Over 15 US Attorneys General have called on Google to provide evidence that it is not blocking pro-life pregnancy centres from its search results.
The State Attorneys General of Virginia and Kentucky spearheaded a letter calling on the parent company of Google, Alphabet Inc., to reject pressure from pro-abortionists to limit the appearance of pro-life centres in Google search results, Google Ads and Google Maps.
Previously, a group of 21 politicians had pressured Alphabet Inc. to limit those results from searches such as “abortion clinic” and “abortion pill”, and to insert disclaimers that they do not provide abortions.
The Attorneys General warned the owner of Google that it would invite legal action if it complied with demands constituting “a grave assault on the principle of free speech.”
They said that religious discrimination could be involved if results on pro-life centres were suppressed because they are often faith-based institutions.

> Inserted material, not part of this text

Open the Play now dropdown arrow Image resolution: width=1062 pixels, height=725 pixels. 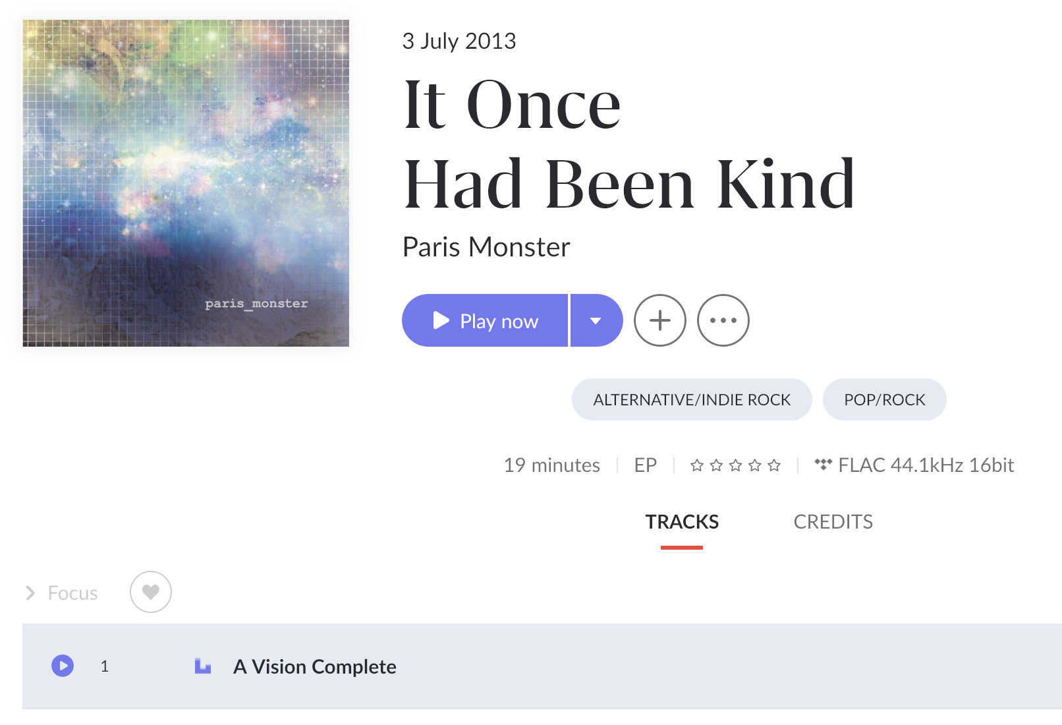coord(596,320)
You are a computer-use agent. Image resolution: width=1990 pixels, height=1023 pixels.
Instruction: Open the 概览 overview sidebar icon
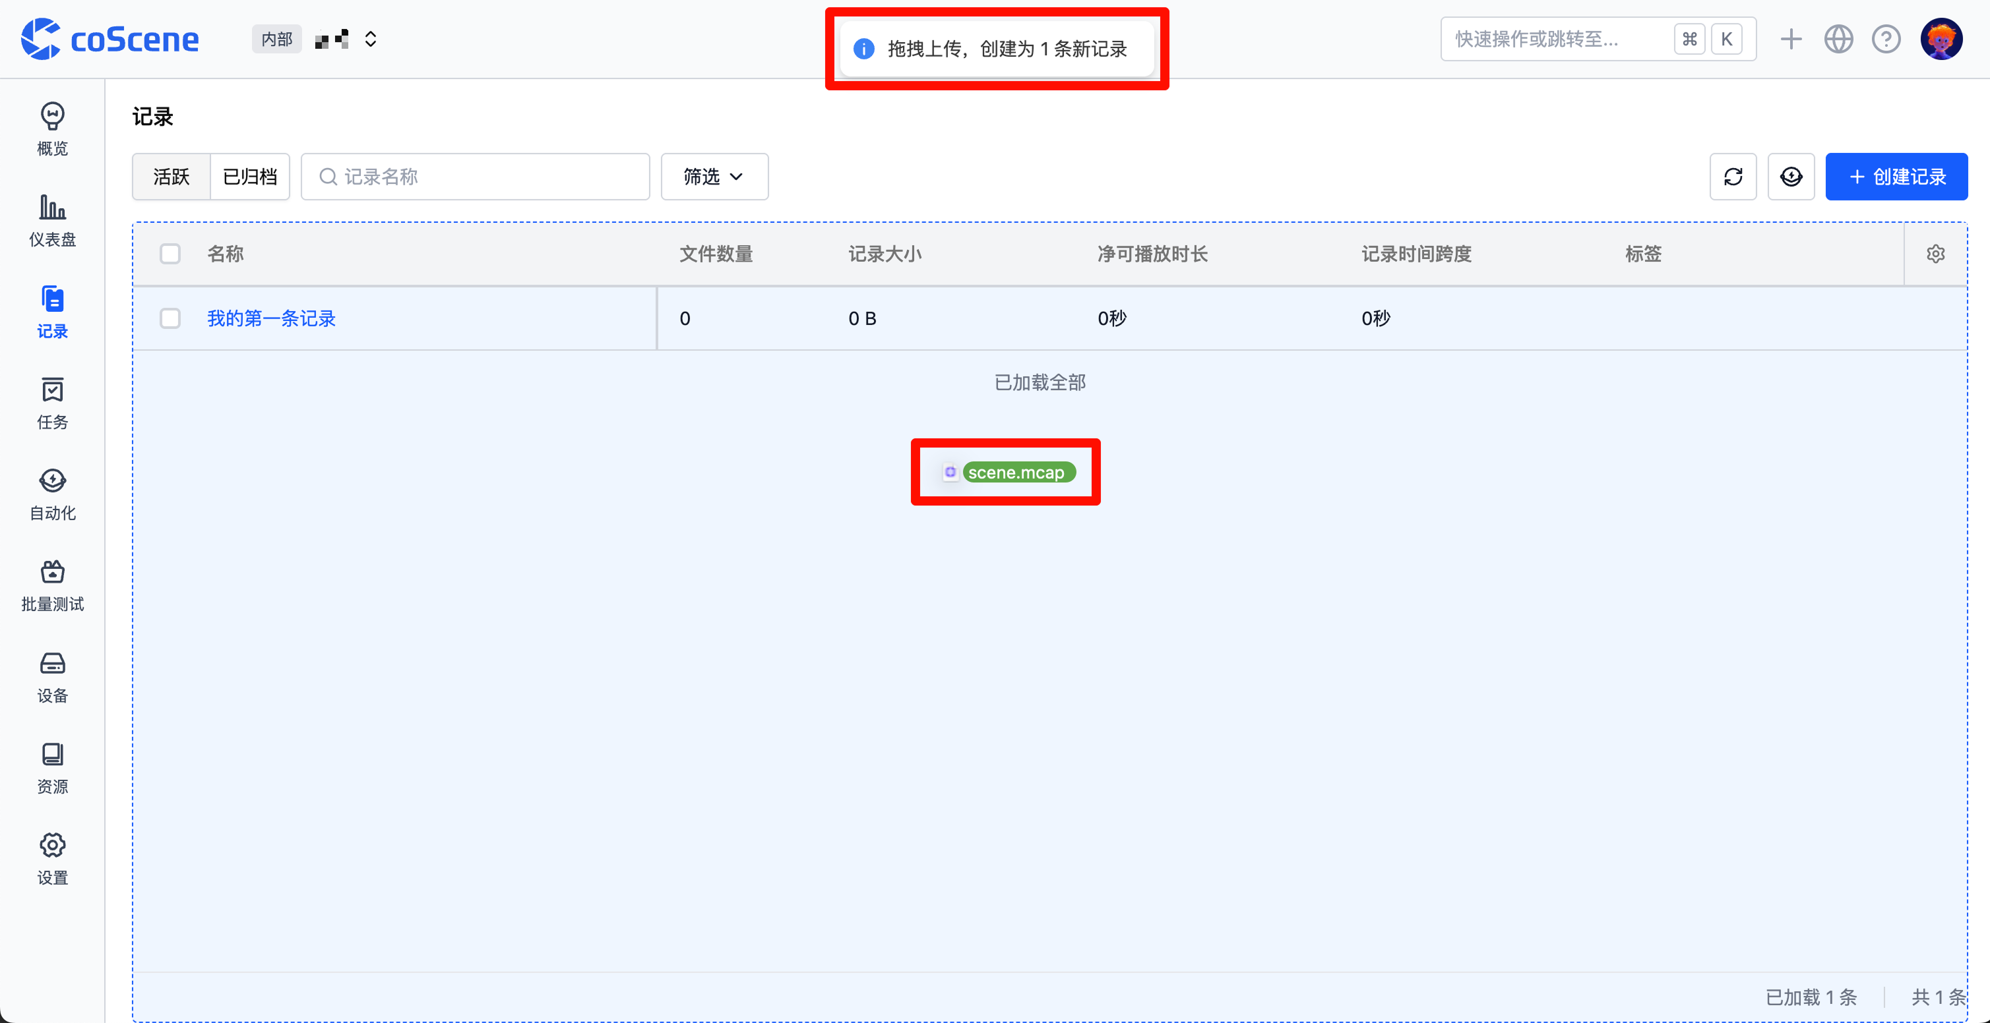click(x=52, y=128)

The signatories gave 14 days for Google to respond. Although pro-life centres currently still regularly appear in Google searches, YouTube has announced that it will remove content deemed to be promoting “false claims about abortion safety”.
YouTube, also owned by Alphabet Inc., said it prohibits content allegedly “contradicting expert consensus on certain safe medical practices”, carrying “serious risk of egregious harm”.
One example it provided was contradicting guidance on “chemical and surgical abortion methods deemed safe by health authorities”.
In 2008, The Christian Institute issued legal proceedings against Google after the charity’s pro-life advert was blocked because it came from a ‘religious’ organisation.
The case was settled before it reached court, with Google agreeing to change its policy worldwide with immediate effect. This enabled Christian groups across the globe to place ads on the subject of abortion in a factual and campaigning way.